Symposium to Tackle Environmental Federalism

Tyler Jerrell '18
(he/him/his)
Guest Columnist

On January 1, 1970, Richard Nixon signed the National Environmental Policy Act (NEPA) into law.  NEPA’s stated purpose was to “declare a national policy which will encourage productive and enjoyable harmony between man and his environment . . . .”  

NEPA was not the first federal law to address environmental concerns.  The Conservation movement won federal legislative victories in the early 20th century through the establishment of national parks and passage of land protection laws like the Antiquities Act.  Additionally, earlier laws such as the first Clean Air Act of 1963 and the Federal Water Pollution Control Act of 1948 brought regulations to specific environmental concerns in a more piecemeal fashion.  

In contrast to these previous laws’ limitations, NEPA’s broader policy declaration would become the beginning of a series of environmental controls by the federal government throughout the 1970s, including creation by executive order of the Environmental Protection Agency in 1970, passage of the Clean Water Act in 1972, amendments to the Clean Air Act in both 1970 and 1977, and passage of the Endangered Species Act of 1973.  These laws, and the popular environmental movements that supported them, helped promote a paradigm of environmentalism that focused on strong, uniform federal protections that applied throughout the country.

Since the beginning of this year, however, the new administration has signaled through rhetoric and action that it will move away from this paradigm and towards deregulation of federal environmental protections.  In only its second executive order, issued on January 24, the administration directed federal review and approval of the Dakota Access and Keystone XL Pipelines.  Two months later, a March 28 executive order emphasized deregulation of energy development on federal lands.  This was followed later, in June, by the public announcement to withdraw the United States from the climate goals of the Paris Agreement.  More recently, the EPA announced its intention to repeal the 2014 Clean Power Plan. 

In response to these policies, other groups have pledged to uphold environmental protections in the absence of federal oversight.  Attempts to deregulate the energy sector are being met with legal challenges by non-profit groups and are being opposed by some state and local governments.  Additionally, governors of fourteen states, including Virginia, have joined the bipartisan United States Climate Alliance and, together with pledges from nine other states, remain committed to fulfilling the aspirations of the Paris Agreement.  

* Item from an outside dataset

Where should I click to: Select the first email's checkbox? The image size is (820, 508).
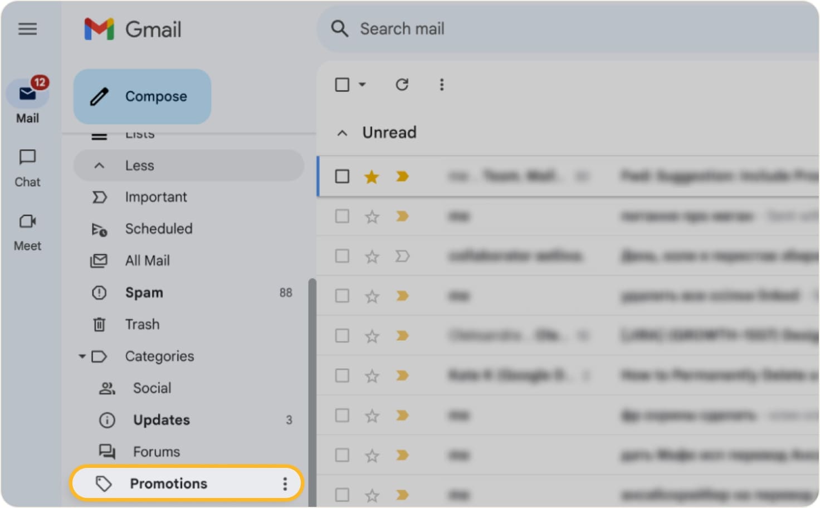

Meanwhile, private businesses have risen to satisfy consumer demands for renewable energy despite the absence of federal regulatory mandates to do so.  Walmart’s “Project Gigaton,” announced in April, aims to reduce the greenhouse gas emissions of its supply chain, while Facebook recently announced plans to construct a datacenter in Henrico County that will rely on renewable energy for its operation.

Although the success and impact of these actions remains to be seen, they nevertheless lead one to ask: if state and local governments, with the cooperation of non-profits and private business, could have the means and capability to protect the environment on their own, would federal laws and regulations toward that same end be necessary?  

On Thursday, October 19, the Virginia Environmental Law Journal will host its symposium Whose Mess Is It? Federalism and Environmental Regulation in a New Political Climate to consider this potential paradigm shift through issues that impact closer to home.  

One panel, co-sponsored by the, will focus on the Center for Oceans Law and Policy Chesapeake Bay Program, an agreement between six states, the EPA, and the District of Columbia to cooperate on reducing the pollution of the waters feeding the Chesapeake Bay.  The panel will examine how the program’s specific requirements, including the role played by the EPA, and successes have varied since it was first created in 1983.

A second panel, co-sponsored by the Virginia Environmental Law Forum, will discuss the federal leasing and exploration of offshore fossil fuel resources.  While this program occurs under federal waters, as was seen by the 2010 BP oil spill, negative externalities associated with environmental degradation are felt most acutely on state-controlled coasts.  Coastal cities and states in the southeast have seen growing opposition to expanding these leases as the environmental and economic impacts of offshore energy development become more fully known.

A final roundtable will bring together legal scholars to discuss these issues: Caroline Cecot of the Antonin Scalia Law School, Michael Livermore of the University of Virginia School of Law, and Hannah Wiseman of the Florida State University College of Law.  These scholars will build on prior topics as well as the history, politics, and policy of environmentalism and federalism in order to consider the most effective role the federal government should play in protecting the environment.

Lunch will be provided by Brazos Tacos.